■ Problem requirements ■
Reproduce word for word the line that contains "The height and width of the screenshot is (445, 669)." and every line after it to the end of the records, with nothing else added.
────────────────
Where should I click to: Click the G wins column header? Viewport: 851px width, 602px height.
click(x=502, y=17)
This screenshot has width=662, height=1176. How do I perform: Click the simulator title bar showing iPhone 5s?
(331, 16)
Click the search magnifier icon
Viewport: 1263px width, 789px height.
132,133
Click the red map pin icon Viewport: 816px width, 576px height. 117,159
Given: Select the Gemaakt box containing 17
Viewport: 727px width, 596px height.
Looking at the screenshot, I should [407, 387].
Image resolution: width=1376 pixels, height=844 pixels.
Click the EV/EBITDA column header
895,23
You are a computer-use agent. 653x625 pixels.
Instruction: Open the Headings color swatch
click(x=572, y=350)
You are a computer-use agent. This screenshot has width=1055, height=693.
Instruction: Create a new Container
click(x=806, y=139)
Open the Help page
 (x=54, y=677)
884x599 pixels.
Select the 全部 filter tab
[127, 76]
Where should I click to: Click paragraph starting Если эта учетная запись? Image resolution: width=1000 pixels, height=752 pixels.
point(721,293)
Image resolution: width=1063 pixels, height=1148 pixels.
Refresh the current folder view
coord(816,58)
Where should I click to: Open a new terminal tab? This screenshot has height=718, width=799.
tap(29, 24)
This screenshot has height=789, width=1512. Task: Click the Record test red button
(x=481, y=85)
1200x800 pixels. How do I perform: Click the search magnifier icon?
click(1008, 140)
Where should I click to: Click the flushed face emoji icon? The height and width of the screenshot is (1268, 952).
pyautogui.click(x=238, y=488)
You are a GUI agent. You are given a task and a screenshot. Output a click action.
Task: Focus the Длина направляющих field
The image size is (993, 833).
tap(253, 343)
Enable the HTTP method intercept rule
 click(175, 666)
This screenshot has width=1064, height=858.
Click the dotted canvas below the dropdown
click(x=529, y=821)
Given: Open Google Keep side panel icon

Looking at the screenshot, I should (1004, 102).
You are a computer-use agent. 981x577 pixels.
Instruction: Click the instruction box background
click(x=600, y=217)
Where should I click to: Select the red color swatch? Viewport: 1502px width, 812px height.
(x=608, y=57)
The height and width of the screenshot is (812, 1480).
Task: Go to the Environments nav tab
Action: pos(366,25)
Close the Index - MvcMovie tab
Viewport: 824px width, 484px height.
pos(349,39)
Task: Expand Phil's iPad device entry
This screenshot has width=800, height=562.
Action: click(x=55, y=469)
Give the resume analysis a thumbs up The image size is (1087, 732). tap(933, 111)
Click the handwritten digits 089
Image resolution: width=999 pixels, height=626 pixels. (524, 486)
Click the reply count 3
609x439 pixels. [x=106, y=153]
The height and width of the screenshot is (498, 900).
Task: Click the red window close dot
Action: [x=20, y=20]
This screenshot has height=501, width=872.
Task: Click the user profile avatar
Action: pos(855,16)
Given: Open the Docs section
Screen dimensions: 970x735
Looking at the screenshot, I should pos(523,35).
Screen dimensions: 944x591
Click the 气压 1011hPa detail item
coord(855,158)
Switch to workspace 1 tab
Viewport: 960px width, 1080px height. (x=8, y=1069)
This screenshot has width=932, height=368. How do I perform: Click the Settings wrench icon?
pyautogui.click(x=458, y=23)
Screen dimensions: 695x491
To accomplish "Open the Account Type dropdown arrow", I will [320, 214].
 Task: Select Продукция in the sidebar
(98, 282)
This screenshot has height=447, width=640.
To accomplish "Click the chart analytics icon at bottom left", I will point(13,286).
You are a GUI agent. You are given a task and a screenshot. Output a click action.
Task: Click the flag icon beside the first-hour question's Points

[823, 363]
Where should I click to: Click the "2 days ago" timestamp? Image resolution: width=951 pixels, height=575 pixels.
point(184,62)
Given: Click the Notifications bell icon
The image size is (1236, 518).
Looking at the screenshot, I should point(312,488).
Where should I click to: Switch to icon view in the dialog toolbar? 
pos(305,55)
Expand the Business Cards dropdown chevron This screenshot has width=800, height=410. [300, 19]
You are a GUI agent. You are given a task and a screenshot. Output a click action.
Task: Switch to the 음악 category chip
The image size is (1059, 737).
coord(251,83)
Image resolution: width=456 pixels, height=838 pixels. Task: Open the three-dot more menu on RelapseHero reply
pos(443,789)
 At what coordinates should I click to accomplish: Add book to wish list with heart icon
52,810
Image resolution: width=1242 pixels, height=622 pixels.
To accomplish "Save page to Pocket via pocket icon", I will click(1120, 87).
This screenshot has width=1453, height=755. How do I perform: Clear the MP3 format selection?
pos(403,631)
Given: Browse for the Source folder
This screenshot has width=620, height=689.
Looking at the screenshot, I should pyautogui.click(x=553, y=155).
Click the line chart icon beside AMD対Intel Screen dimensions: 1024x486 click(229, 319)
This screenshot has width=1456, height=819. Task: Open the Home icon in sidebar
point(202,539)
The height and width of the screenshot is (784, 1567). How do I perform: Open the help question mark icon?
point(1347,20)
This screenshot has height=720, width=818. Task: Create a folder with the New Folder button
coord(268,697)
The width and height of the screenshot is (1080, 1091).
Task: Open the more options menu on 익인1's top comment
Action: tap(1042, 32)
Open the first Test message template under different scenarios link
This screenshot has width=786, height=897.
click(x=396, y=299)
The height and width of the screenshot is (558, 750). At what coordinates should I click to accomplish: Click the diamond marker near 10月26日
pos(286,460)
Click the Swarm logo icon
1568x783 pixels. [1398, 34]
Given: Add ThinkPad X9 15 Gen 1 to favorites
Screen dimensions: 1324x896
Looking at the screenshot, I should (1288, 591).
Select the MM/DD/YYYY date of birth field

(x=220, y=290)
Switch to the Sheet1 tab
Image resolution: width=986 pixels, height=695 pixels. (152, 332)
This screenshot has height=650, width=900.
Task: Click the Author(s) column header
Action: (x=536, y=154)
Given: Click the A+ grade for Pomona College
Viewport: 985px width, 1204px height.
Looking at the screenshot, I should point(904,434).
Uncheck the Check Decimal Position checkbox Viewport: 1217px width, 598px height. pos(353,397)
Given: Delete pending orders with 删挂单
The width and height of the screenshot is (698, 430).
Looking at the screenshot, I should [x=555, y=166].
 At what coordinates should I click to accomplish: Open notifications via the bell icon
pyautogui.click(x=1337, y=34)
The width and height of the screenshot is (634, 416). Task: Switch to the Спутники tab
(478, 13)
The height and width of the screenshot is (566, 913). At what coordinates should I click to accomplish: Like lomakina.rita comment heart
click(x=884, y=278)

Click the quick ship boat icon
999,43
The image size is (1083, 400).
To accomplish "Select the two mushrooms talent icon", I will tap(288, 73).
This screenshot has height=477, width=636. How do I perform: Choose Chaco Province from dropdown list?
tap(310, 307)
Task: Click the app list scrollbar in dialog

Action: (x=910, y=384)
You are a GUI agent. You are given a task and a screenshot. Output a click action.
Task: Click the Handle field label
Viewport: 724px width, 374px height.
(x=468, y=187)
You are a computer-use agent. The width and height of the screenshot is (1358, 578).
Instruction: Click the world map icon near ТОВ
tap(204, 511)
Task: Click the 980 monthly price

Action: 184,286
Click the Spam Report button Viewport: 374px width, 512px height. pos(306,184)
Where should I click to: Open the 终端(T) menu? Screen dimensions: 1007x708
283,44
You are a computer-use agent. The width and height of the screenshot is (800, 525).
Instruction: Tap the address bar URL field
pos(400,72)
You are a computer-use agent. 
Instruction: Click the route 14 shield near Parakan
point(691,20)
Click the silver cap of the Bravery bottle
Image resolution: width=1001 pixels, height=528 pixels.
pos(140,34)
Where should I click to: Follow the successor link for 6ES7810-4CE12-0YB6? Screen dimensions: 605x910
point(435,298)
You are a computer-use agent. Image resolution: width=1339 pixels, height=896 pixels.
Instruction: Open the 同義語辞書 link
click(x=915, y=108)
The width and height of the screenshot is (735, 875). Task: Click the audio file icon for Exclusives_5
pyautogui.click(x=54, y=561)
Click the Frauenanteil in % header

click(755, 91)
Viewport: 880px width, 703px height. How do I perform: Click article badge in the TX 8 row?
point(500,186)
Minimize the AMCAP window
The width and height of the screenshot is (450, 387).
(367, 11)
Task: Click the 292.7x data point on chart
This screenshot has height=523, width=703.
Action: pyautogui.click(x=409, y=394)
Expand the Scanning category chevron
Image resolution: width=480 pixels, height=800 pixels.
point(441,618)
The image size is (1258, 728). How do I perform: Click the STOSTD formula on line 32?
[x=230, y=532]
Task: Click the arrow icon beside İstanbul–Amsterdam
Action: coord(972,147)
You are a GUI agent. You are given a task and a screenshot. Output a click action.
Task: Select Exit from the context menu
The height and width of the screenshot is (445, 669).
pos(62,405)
────────────────
■ Result ■
The height and width of the screenshot is (445, 669).
pos(62,405)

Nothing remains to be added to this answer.